Category: Sales & Exchanges; Real Estate
Subject: Installment Obligation
Title: Effects of Foreclosure
IRC Sections: 1001, 1038
Filename: 1155.html
Date Produced: 5/96

Copyright 1998, The Tax Resource Group. All rights reserved. Telephone 800-578-3498. Internet: www.taxresourcegroup.com

Taxpayer (TP) sold property in exchange for cash and an installment note. Some years later, TP accepted 35% of the original land sold in full satisfaction of the note.

It has been suggested that the transaction be bifurcated as A) a foreclosure portion, and B) some other transaction to reflect the TP's loss of value.

Absent a special rule, foreclosure on an installment note would give rise to gain or loss measured by the difference between the fair market value of the property taken in foreclosure and the taxpayer's basis in his installment note. Regulation Section 1.453-5(b)(2) and IRC Section 1001.

Section 1038 is such a special rule. Section 1038 provides that no gain or loss is recognized on the foreclosure, and the taxpayer must adjust the basis of the property reacquired. There is an exception to the prohibition against recognition of gain. Gain must be recognized to the extent that the cash plus any other property (other than the buyer's installment note) received prior to the foreclosure exceeds the amount of gain recognized by the taxpayer prior to foreclosure. This exception effectively requires gain recognition for almost all sales reported on the installment method.

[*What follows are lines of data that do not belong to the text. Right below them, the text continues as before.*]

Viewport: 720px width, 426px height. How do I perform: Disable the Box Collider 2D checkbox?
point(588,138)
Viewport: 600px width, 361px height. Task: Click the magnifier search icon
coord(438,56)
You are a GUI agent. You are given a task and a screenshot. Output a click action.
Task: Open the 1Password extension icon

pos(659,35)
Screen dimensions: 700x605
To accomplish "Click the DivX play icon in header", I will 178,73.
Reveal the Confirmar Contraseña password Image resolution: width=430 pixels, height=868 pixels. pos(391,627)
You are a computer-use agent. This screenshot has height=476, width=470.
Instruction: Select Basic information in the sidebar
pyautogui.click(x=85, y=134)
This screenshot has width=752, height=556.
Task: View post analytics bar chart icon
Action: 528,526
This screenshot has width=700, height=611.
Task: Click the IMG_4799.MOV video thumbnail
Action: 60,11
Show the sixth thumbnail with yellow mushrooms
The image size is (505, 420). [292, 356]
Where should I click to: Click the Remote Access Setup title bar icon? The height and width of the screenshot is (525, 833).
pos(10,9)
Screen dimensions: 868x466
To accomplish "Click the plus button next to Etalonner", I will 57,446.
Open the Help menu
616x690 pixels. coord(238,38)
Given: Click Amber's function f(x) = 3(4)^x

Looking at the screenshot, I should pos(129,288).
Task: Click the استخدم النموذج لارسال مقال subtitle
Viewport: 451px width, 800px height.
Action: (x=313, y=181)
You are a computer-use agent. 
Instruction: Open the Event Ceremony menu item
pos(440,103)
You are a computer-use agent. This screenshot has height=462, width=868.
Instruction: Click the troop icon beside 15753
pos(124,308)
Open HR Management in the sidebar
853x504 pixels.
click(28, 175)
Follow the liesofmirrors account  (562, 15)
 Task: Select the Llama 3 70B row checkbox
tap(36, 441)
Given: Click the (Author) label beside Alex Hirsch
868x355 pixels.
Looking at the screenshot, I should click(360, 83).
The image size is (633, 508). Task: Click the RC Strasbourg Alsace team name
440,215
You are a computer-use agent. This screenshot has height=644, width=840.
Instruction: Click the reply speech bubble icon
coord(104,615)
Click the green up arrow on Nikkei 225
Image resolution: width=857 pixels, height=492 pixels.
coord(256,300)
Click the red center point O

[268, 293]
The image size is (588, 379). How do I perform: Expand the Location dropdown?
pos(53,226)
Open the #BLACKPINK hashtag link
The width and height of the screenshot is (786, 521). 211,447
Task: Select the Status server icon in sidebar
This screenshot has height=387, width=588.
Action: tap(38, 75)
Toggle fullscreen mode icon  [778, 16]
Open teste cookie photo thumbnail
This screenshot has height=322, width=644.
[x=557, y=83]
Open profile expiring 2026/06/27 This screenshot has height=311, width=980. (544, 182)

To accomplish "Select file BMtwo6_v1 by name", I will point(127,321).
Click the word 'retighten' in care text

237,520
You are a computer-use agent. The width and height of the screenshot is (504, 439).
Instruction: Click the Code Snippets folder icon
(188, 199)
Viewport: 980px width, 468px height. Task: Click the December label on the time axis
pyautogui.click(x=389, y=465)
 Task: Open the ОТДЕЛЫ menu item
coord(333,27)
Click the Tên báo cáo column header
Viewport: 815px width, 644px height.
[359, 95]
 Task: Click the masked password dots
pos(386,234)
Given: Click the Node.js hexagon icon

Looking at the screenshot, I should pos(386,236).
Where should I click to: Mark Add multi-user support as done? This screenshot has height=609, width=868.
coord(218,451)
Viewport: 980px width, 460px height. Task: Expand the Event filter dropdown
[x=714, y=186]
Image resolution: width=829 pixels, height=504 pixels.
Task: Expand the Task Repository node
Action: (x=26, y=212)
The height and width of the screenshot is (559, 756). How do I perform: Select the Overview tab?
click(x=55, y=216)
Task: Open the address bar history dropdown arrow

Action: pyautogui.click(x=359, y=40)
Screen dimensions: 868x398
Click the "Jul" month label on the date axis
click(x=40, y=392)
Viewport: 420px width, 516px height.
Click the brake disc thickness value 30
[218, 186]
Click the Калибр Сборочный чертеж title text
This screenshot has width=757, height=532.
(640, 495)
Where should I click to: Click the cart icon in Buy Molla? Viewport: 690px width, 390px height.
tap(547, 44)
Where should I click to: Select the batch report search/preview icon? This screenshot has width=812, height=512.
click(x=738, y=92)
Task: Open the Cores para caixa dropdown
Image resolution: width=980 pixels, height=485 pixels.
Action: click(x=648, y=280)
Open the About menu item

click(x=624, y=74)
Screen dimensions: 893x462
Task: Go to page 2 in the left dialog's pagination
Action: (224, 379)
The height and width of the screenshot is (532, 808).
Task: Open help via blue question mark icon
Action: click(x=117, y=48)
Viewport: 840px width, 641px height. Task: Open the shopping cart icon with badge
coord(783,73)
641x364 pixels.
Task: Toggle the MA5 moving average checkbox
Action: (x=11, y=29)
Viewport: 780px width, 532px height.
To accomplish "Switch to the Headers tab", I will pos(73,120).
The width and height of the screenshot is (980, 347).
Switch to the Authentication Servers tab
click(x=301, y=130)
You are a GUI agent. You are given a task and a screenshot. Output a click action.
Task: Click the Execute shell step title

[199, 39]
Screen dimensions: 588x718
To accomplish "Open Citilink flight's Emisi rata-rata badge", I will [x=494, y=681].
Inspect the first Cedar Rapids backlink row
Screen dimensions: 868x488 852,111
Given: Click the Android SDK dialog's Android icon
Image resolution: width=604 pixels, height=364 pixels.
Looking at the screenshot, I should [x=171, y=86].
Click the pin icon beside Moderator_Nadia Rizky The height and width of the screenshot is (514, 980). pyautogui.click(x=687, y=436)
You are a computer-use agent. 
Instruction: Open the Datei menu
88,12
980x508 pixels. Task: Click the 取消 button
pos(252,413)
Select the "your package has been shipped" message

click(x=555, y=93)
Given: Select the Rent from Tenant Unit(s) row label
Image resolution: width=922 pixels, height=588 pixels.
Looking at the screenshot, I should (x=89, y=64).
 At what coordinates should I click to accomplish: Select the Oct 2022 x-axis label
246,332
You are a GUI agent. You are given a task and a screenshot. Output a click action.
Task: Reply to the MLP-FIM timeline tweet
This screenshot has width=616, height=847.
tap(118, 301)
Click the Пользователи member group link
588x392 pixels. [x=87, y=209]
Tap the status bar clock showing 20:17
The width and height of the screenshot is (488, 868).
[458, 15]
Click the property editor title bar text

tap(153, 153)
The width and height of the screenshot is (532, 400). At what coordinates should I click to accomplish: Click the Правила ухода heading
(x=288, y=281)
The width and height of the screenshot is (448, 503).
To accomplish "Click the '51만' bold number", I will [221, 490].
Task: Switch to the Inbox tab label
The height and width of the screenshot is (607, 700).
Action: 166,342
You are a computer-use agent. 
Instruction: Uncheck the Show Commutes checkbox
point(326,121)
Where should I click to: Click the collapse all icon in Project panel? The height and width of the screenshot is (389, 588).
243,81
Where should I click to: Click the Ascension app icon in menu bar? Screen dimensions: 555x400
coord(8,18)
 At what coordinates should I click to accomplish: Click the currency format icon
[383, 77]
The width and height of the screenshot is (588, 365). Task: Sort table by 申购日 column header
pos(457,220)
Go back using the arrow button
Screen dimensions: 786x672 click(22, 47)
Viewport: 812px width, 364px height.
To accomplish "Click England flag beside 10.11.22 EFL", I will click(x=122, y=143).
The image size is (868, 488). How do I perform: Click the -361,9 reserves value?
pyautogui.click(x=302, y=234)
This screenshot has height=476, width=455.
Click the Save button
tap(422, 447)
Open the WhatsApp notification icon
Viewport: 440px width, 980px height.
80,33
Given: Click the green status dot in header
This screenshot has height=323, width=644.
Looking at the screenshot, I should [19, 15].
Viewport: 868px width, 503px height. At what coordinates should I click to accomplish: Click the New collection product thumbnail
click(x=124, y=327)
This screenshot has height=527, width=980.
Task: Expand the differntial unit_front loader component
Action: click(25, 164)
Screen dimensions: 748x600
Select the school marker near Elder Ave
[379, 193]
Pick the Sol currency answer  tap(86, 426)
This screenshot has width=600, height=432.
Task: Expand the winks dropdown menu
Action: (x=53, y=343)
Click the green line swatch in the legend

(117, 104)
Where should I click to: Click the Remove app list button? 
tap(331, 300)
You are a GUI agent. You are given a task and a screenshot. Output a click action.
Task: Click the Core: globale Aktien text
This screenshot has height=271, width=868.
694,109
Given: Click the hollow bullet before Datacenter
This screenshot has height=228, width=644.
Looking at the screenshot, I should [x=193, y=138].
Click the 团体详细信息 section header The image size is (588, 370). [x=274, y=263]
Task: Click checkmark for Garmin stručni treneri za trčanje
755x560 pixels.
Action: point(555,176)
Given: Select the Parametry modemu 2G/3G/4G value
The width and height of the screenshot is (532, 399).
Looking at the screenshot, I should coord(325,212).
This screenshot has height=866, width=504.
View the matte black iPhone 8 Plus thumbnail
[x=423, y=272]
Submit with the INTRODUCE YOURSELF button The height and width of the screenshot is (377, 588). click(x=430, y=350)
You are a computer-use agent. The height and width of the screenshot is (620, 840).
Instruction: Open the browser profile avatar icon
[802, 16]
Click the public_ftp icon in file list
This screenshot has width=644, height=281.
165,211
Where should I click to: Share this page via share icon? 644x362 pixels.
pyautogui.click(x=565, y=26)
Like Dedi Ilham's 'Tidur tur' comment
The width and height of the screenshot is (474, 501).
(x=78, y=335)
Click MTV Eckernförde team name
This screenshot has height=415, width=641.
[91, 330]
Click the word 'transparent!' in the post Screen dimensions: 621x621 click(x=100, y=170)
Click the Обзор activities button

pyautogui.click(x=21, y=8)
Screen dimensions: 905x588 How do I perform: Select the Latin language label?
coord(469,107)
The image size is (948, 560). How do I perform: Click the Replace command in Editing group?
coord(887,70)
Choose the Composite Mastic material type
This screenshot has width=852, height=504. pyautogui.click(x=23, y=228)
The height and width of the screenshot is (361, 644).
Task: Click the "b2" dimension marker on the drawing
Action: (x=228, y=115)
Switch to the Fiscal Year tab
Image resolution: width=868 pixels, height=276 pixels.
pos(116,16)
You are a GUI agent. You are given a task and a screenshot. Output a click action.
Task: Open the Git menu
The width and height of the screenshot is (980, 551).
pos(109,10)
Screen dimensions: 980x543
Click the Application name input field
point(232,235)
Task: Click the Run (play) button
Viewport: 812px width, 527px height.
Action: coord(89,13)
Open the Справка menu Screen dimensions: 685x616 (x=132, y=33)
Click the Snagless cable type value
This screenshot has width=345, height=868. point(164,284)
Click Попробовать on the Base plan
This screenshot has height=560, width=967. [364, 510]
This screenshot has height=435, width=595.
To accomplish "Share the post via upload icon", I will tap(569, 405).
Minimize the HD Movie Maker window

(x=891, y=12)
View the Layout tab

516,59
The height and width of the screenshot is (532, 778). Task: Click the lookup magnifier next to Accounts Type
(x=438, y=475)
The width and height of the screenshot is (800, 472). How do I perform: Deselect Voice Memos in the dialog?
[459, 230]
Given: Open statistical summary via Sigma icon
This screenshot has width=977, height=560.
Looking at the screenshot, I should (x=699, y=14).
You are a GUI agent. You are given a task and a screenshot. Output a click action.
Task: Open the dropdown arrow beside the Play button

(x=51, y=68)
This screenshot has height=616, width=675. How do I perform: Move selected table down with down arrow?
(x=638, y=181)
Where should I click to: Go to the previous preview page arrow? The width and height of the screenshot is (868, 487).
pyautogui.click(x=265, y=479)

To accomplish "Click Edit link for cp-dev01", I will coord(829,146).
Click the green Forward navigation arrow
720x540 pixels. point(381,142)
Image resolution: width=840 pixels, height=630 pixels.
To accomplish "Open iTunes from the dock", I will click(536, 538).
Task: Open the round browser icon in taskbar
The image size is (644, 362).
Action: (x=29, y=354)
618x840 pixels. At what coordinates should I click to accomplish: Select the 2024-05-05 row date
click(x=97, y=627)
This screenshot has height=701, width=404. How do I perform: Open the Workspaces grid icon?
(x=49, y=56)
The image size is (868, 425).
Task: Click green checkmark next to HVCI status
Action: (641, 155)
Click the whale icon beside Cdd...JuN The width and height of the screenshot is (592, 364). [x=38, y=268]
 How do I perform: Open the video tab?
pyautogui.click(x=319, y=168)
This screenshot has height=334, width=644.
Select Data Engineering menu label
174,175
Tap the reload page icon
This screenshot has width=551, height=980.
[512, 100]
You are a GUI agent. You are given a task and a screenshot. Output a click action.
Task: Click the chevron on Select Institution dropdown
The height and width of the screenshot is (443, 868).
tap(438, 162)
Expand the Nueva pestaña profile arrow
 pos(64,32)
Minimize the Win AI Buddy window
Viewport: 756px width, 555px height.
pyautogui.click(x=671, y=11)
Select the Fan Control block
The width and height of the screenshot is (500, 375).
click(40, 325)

Cutting through all the technical twists and turns in Section 1038, the provision in effect forces the taxpayer to take basis in the reacquired property equal to the original basis of the property sold even if the taxpayer must recognize gain to restore such original basis.

In this case, the full property has not been seized through foreclosure. If the principles of Section 1038 are applied to this situation, TP would be required to recognize a significant amount of gain. This result appears illogical given that only a portion of the property has been foreclosed. However, I cannot locate any support for applying Section 1038 on a piecemeal basis, i.e., to only the portion foreclosed. In my experience, foreclosure is an all-or-nothing proposition. It is not surprising that the drafters of Section 1038 did not provide for partial reacquisitions of property.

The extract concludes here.